Tochman: Dla USA Polska nie jest sojusznikiem, a jedynie częścią systemu APS-2
Nie jest tajemnicą, że USA stale zwiększają swoją obecność wojskową na wschodniej flance NATO, a dzięki wojnie na Ukrainie, a raczej pod pretekstem przygotowań do obrony państw członkowskich Sojuszu przed ewentualnym atakiem Rosji, zaczęły to robić otwarcie.
Świadczy o tym między innymi doniesienie służby prasowej US Army na temat 405. Brygady Wsparcia Polowego, która rozpoczęła przerzut amerykańskich czołgów M1A2SEPv3 do Polski, a konkretnie sprzętu znajdującego się obecnie w składnicy sprzętu wojskowego w Mannheim w zachodniej części Niemiec.
Co warte podkreślenia, ich lokalizacją będzie nowa amerykańska baza w Powidzu. Na uwagę zasługuje fakt, że 405. Brygada, która prowadzi obecnie przerzut, jest jednostką odpowiedzialną za utrzymywanie zapasów amerykańskiego sprzętu w Europie i dostarczanie go do jednostek, które później będą przybywać właśnie ze Stanów Zjednoczonych.
Przypomnijmy, że przerzut sprzętu rozpoczął się na początku lipca br. Pierwszym transportem, który dotrze do Powidza będzie kompania najnowszych amerykańskich czołgów M1A2SEPv3 w ilości 14 pojazdów. Oprócz tego, wraz z nimi wysłano również 1 wóz zabezpieczenia technicznego M88A2. To jednak dopiero pierwsza z planowanych dostaw.
Łącznie do naszego kraju powinno trafić tyle pojazdów, ile brygad pancernych. W związku z tym powstaje pytanie: dlaczego Amerykanie przerzucają do nas swój sprzęt, a dokładniej w jakim celu? I oczywiście, jaką rolę odegra ten sprzęt w razie wojny?
Uzasadnioną odpowiedzią na te działania ze strony Białego Domu jest to, że są one jedynie częścią tajnego szkolenia bojowego armii amerykańskiej w Europie!
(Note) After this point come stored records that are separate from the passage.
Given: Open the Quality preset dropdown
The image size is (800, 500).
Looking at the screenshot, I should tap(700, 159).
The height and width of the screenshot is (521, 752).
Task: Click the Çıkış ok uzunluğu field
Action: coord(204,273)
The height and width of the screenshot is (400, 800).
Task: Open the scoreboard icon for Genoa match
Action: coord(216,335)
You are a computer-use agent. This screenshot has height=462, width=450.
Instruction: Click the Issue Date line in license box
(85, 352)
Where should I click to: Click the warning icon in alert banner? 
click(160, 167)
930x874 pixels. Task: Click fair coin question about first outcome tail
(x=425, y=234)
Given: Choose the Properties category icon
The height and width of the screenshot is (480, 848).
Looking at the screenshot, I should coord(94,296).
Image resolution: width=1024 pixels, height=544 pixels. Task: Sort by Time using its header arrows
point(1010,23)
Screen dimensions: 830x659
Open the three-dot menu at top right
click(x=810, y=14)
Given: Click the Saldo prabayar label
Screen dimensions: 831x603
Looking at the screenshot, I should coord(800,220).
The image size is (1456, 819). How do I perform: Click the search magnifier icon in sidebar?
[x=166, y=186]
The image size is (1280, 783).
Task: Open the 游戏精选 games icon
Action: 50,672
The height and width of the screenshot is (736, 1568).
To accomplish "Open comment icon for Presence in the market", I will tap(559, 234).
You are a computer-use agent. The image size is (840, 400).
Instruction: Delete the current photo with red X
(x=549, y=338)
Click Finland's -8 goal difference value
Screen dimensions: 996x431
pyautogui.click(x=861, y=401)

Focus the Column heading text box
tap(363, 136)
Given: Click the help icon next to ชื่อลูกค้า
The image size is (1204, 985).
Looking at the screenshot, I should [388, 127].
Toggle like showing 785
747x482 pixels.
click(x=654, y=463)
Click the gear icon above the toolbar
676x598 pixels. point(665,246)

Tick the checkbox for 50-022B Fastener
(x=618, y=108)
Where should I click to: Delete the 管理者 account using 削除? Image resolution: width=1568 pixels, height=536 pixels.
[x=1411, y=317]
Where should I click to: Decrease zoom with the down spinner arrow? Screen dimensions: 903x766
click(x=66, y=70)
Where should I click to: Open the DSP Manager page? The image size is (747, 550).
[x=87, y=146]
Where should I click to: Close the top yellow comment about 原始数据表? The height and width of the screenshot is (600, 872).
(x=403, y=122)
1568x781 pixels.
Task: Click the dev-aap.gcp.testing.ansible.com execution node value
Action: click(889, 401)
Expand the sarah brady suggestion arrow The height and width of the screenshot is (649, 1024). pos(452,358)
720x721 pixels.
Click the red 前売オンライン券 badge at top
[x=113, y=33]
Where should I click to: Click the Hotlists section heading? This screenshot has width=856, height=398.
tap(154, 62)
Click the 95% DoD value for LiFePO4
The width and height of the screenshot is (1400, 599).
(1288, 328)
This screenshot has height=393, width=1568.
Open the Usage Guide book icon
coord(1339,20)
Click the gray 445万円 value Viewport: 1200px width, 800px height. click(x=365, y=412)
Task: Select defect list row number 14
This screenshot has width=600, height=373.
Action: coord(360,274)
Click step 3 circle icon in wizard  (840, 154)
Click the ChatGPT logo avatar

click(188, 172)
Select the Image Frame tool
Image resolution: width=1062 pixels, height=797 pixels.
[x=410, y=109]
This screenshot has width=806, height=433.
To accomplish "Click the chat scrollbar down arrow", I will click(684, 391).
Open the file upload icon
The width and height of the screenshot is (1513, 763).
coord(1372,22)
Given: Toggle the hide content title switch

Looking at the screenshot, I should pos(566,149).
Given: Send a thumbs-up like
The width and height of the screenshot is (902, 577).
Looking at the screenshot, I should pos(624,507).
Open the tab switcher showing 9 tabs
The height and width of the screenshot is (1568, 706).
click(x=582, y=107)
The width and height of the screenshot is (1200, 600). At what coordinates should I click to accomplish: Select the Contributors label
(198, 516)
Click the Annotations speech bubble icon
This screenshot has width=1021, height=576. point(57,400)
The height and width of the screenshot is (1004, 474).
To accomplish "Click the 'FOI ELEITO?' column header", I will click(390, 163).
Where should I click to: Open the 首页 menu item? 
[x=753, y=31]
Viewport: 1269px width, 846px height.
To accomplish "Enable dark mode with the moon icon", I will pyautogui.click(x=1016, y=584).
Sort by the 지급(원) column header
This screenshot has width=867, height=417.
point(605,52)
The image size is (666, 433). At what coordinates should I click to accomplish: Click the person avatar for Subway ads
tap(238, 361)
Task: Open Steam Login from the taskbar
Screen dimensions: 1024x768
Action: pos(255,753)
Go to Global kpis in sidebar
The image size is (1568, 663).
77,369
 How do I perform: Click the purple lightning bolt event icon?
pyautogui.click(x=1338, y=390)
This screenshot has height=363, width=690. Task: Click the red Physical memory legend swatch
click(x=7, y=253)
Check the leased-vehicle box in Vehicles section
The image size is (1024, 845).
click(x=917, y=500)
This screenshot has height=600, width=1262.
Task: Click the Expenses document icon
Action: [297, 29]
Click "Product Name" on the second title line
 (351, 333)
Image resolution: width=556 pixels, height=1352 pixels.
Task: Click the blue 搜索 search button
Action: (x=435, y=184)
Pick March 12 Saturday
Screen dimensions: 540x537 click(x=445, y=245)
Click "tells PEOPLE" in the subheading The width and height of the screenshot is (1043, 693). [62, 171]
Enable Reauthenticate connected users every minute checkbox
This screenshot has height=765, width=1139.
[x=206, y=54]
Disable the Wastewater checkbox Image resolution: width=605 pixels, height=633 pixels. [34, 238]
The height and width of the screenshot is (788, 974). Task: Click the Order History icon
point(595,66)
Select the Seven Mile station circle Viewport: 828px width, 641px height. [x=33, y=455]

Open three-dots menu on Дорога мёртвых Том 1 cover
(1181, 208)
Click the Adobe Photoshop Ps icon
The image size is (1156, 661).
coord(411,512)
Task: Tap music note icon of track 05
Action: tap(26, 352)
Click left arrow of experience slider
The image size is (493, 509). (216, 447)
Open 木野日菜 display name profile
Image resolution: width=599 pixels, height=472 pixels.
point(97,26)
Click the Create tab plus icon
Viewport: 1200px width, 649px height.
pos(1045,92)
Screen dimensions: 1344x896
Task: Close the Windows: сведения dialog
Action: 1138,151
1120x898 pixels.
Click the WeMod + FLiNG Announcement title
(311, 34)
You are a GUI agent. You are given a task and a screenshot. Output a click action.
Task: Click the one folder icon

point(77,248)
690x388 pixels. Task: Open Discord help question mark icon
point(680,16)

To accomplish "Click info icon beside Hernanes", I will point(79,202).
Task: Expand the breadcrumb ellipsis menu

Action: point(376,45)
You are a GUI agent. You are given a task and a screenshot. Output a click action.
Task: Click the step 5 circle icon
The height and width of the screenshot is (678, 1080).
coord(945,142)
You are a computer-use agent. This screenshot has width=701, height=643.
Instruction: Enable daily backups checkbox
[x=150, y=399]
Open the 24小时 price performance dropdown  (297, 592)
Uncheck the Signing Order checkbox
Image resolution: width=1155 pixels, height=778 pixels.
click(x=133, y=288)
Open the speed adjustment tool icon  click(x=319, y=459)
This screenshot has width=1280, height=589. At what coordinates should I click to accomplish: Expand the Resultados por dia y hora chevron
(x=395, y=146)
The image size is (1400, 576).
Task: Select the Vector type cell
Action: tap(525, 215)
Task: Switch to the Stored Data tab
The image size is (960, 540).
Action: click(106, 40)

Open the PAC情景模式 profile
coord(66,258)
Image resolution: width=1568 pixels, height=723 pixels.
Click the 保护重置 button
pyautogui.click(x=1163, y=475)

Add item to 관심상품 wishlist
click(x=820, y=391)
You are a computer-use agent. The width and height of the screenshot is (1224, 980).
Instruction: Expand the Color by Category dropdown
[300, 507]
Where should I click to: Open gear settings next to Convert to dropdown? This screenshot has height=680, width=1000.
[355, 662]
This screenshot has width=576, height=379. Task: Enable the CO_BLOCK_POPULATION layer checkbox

I nie jest to zaskakujące, ponieważ obecnie amerykańska baza w Powidzu jest częścią szerszego systemu o nazwie APS-2 (Army Prepositioned Stock). Co więcej, Stany Zjednoczone posiadają już w sumie 7 systemów składnic sprzętu APS na całym świecie.
Mówiąc wprost, Amerykanie na całym świecie budują takie specjalne magazyny, które umożliwią im szybkie angażowanie się w konflikty zbrojne w różnych częściach świata. W końcu o ile stosunkowo łatwo i szybko można przerzucić personel całej brygady, o tyle znacznie trudniej jest przerzucić dziesiątki jednostek ciężkiego sprzętu wojskowego.
A Jeśli sprzęt taki jak czołgi czy bojowe wozy piechoty, jest już na miejscu, to potrzebne jest jedynie przerzucenie ludzi, którzy będą umieć go obsłużyć. To pozwala skrócić czas i zmniejszyć koszty przerzutu wojska. A budowa magazynów w Powidzu skróci czas potrzebny na przyjęcie w pełni wyposażonej brygady zmechanizowanej z półtora miesiąca do kilku dni.
To z kolei pozwoli amerykańskiej armii brać udział w potencjalnym konflikcie już od samego początku, ponieważ na amerykańskich żołnierzy w Powidzu czekać będą nie tylko czołgi, ale także amunicja, części zamienne, warsztaty serwisowe, paliwa i płyny eksploatacyjne czy infrastruktura.
Dla USA wszystkie te działania są oczywiście ważne i korzystne. Czego nie można powiedzieć o Europie w ogóle, a w szczególności o Polsce, która dzięki Białemu Domowi jest teraz o krok od wojny z Rosją! Jednocześnie, dzięki stałemu zwiększaniu ilości amerykańskiego kontyngentu wojskowego na wschodniej flance NATO i prowadzeniu przez Amerykę szkoleń wojskowych w Polsce, wzrasta napięcie w stosunkach z Moskwą i narasta bezpośrednie zagrożenie konfliktem zbrojnym z nią, w którym ucierpi wyłącznie nasz kraj.